Jae-Yoo Choi, Masoomeh Ghasemi, Min-Ho Chang, Hyunchul Ju
Fusion Science and Technology | Volume 76 | Number 6 | August 2020 | Pages 739-748
Technical Paper | doi.org/10.1080/15361055.2020.1777672
Articles are hosted by Taylor and Francis Online.
In this study, a three-dimensional transient metal hydride model is applied to two different depleted uranium (DU) bed designs. One bed is designed to contain 1.86 kg DU for a hydrogen isotope storage capacity of 70 g, and it is loaded with copper foam to enhance internal heat transfer. The other bed is designed to contain 5.26 kg DU for a hydrogen isotope storage capacity of 200 g, and it uses copper fins to enhance internal heat transfer.

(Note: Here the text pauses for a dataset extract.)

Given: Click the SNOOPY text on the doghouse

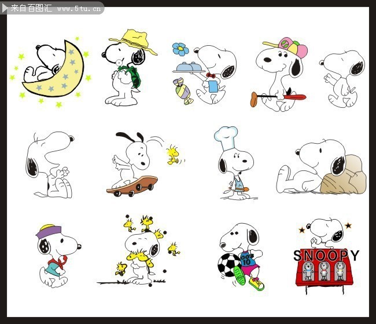Looking at the screenshot, I should (x=326, y=256).
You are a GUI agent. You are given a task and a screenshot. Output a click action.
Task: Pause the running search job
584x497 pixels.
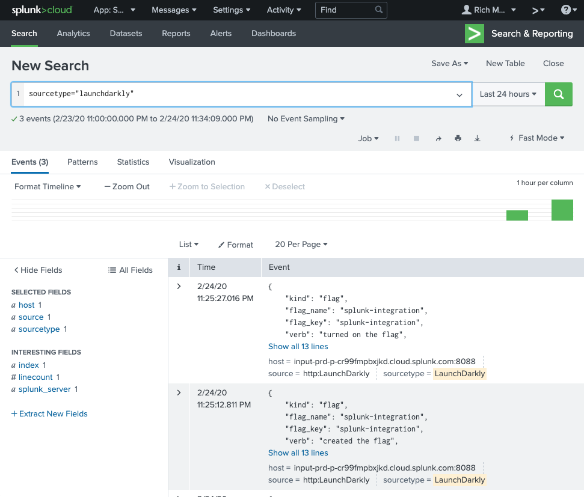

A numerical study is conducted to analyze the dehydriding characteristics of two different DU bed designs. A parallel computing methodology is used to effectively reduce the computational turnaround time involved for full-scale DU bed geometries. The detailed simulation results show the evolution of temperature and hydrogen-to-metal atomic ratio contours at different hydrogen desorption stages and reveal the different DU dehydriding behaviors of the two DU beds. In sum, the present work elucidates the effects of key bed design parameters and helps identify optimal DU bed design strategies to effectively charge and discharge hydrogen isotopes.